Terör Saldırısı Sonucu Oluşan Zararın Tazmininde Yapı Malikinin Sorumluluğu
Yargıtay Hukuk Genel Kurulu
Esas No: 2017/439 Karar No: 2017/1463 K. Tarihi: 29.11.2017
Mahkemesi: Asliye Hukuk Mahkemesi
Taraflar arasındaki tazminat davasından dolayı yapılan yargılama sonunda … Asliye Hukuk Mahkemesi tarafından davanın kısmen kabulüne dair verilen 13.06.2013 gün ve … sayılı kararın temyizen incelenmesi davalı vekili tarafından istenilmesi üzerine, Yargıtay 3. Hukuk Dairesinin 11.12.2013 gün ve 2013/15013 E., 2013/17734 K sayılı kararı ile:
\”…Davacı vekili dilekçesi ile; müvekkilinin Midyat İlçesi, Söğütlü Beldesi, 222 ada, 3 parsel numaralı taşınmazın maliki olduğunu, olay günü davalı tarafa ait olan petrol boru hattında meydana gelen patlama sonucunda çıkan yangın ve petrol akıntısı nedeniyle tarla vasfındaki bahse konu taşınmazın kullanılamaz hale geldiğini iddia ederek, uğranılan zararın tazminini talep ve dava etmiştir.

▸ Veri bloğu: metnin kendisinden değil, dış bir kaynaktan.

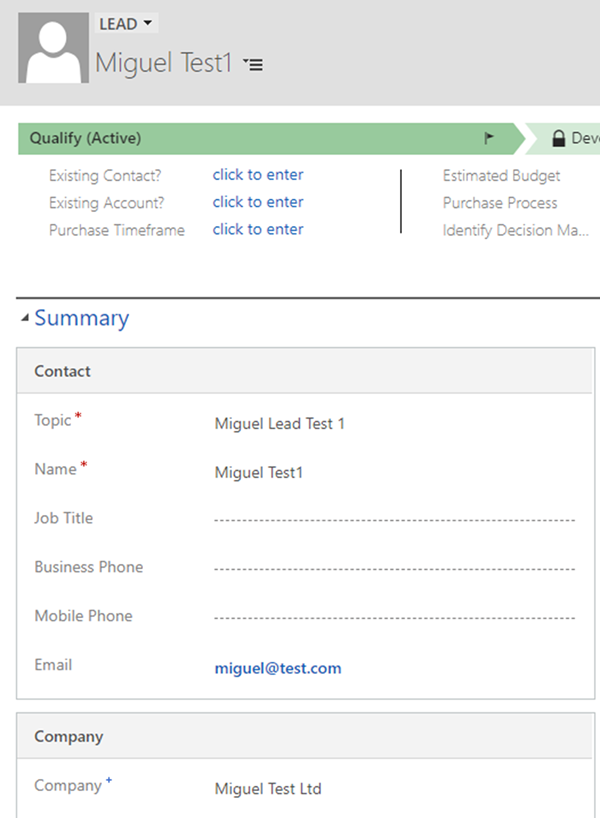This screenshot has width=600, height=818.
Task: Edit the Company field Miguel Test Ltd
Action: (268, 789)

Davalı vekili cevap dilekçesi ile; davada …\’a husumet yöneltilemeyeceğini, olayın kimliği belirsiz kişi veya kişilerce gerçekleştirildiğini, onların eyleminin illiyet bağını kestiğini savunarak, davanın reddini dilemiştir.
Mahkemece; dava tarihinde yürürlükte bulunan 6098 sayılı Türk Borçlar Kanunu\’nun 69.maddesi gereğince boru hattının neden olduğu zarardan davalı …\’ın kusursuz sorumlu olduğu, olaya neden olan patlamanın terör saldırısı sonucu gerçekleşmesinin davalının sorumluluğunu ortadan kaldırmayacağı, olayın özelliği ile boru hattının güvenliğinin kolluk kuvvetleri yerine geçici köy korucuları tarafından sağlanması ve ayrıca … tarafından bunun dışında her hangi bir güvenlik önleminin de alınmamış olması nedeniyle 6098 sayılı Türk Borçlar Kanunu\’nun 51 ve devamı maddeleri gereğince herhangi bir hakkaniyet indirimi yapılamayacağı gerekçeleri ile davanın kabulüne karar verilmiş, hüküm davalı vekili tarafından temyiz edilmiştir.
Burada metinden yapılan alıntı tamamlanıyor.